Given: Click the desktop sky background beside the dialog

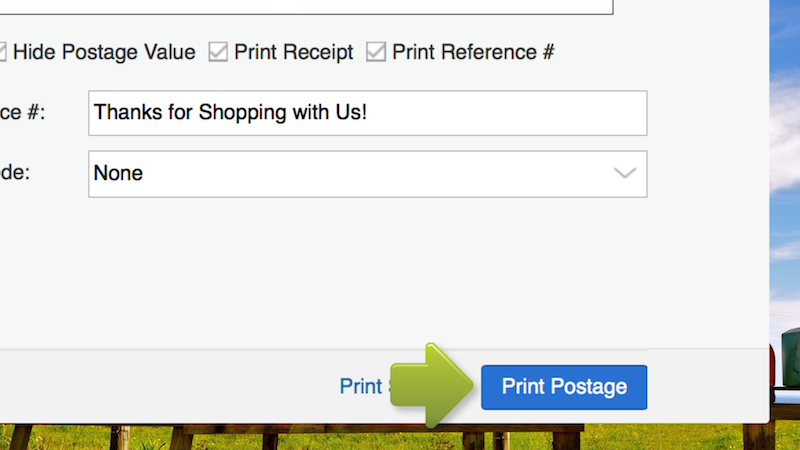Looking at the screenshot, I should coord(785,150).
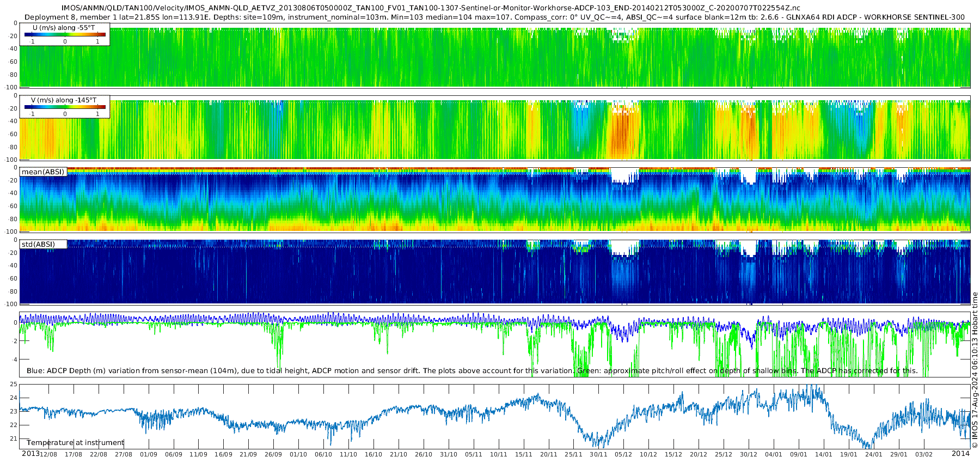Click the blue ADCP depth description caption

pos(472,371)
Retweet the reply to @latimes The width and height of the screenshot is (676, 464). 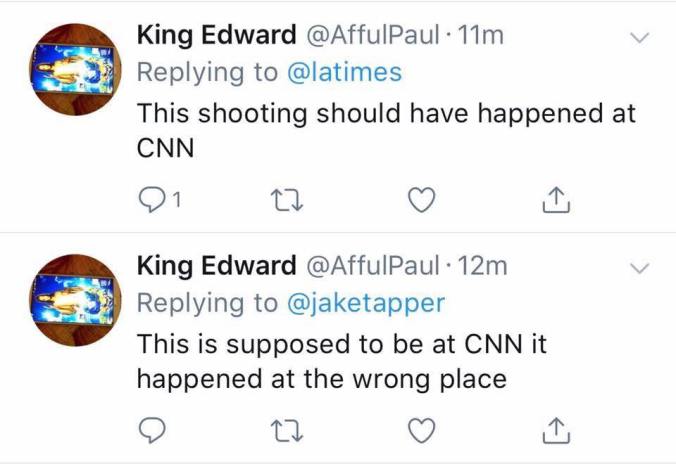pyautogui.click(x=286, y=200)
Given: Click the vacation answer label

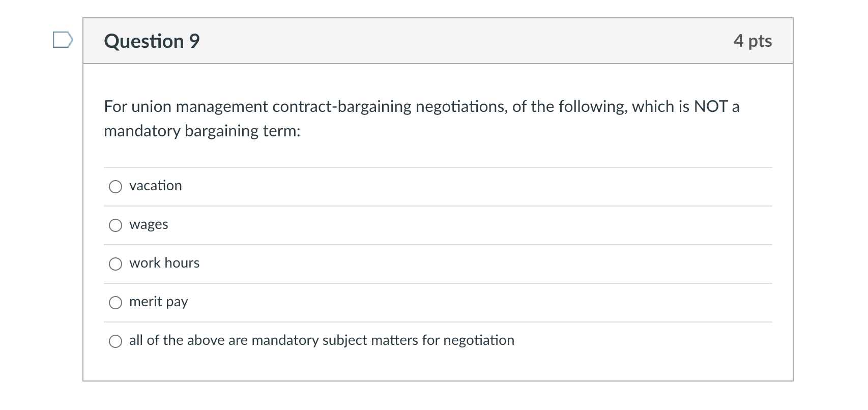Looking at the screenshot, I should [x=155, y=186].
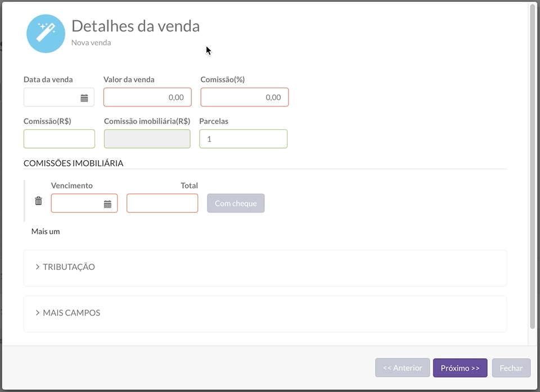Go back with the << Anterior button
The height and width of the screenshot is (392, 540).
click(402, 368)
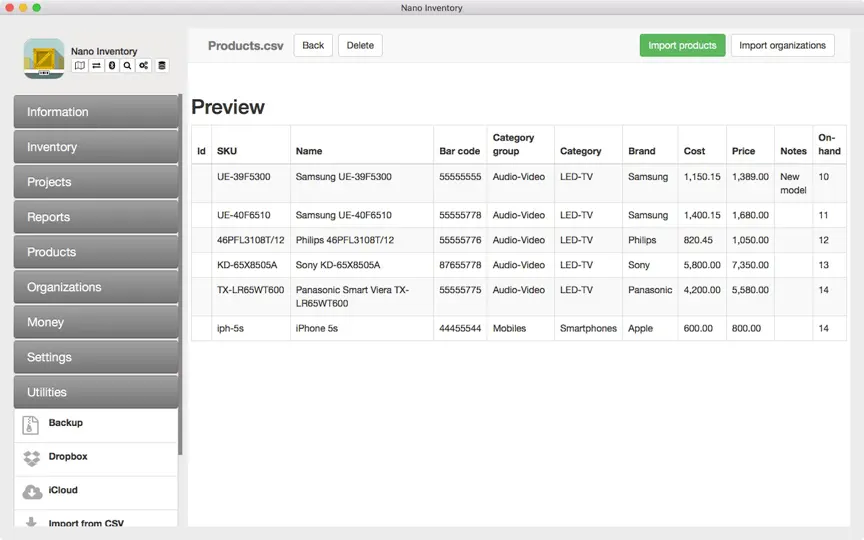This screenshot has height=540, width=864.
Task: Open the gears settings icon
Action: click(x=144, y=66)
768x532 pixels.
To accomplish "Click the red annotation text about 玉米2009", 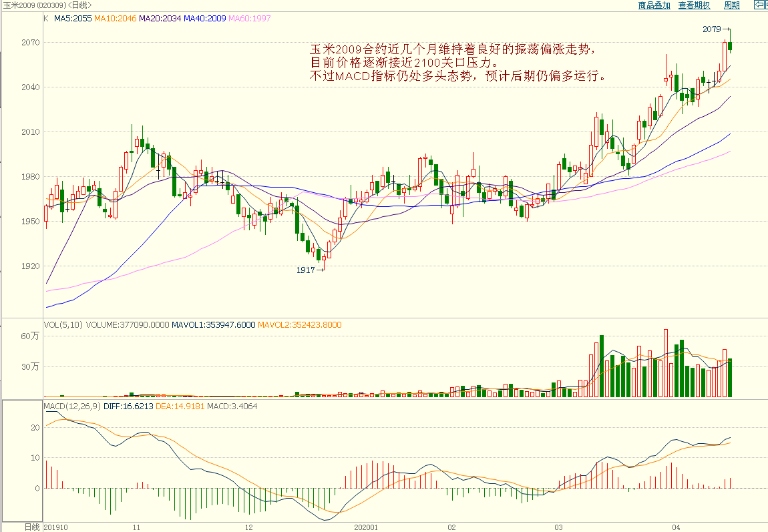I will pos(459,63).
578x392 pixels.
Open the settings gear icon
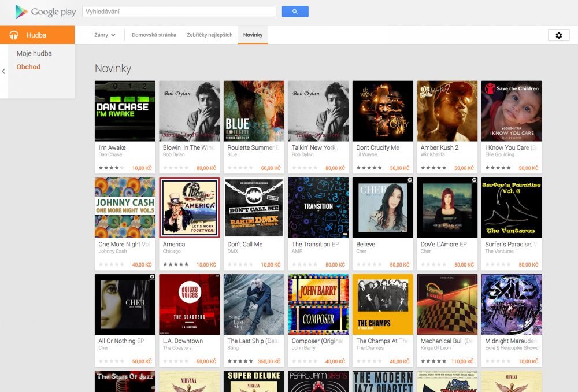558,35
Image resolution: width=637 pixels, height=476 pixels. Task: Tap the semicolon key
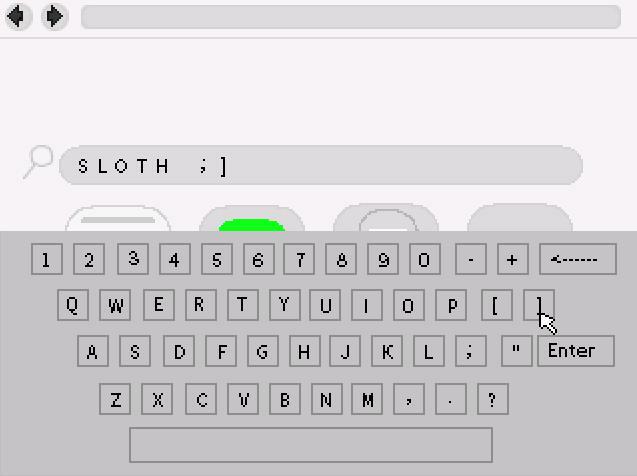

*Exercise description*
Bring together each line above where the string "pixels" turns up.

*Answer space*
768x532 pixels.
578x392 pixels.
Image resolution: width=637 pixels, height=476 pixels. Task: Tap the semicolon key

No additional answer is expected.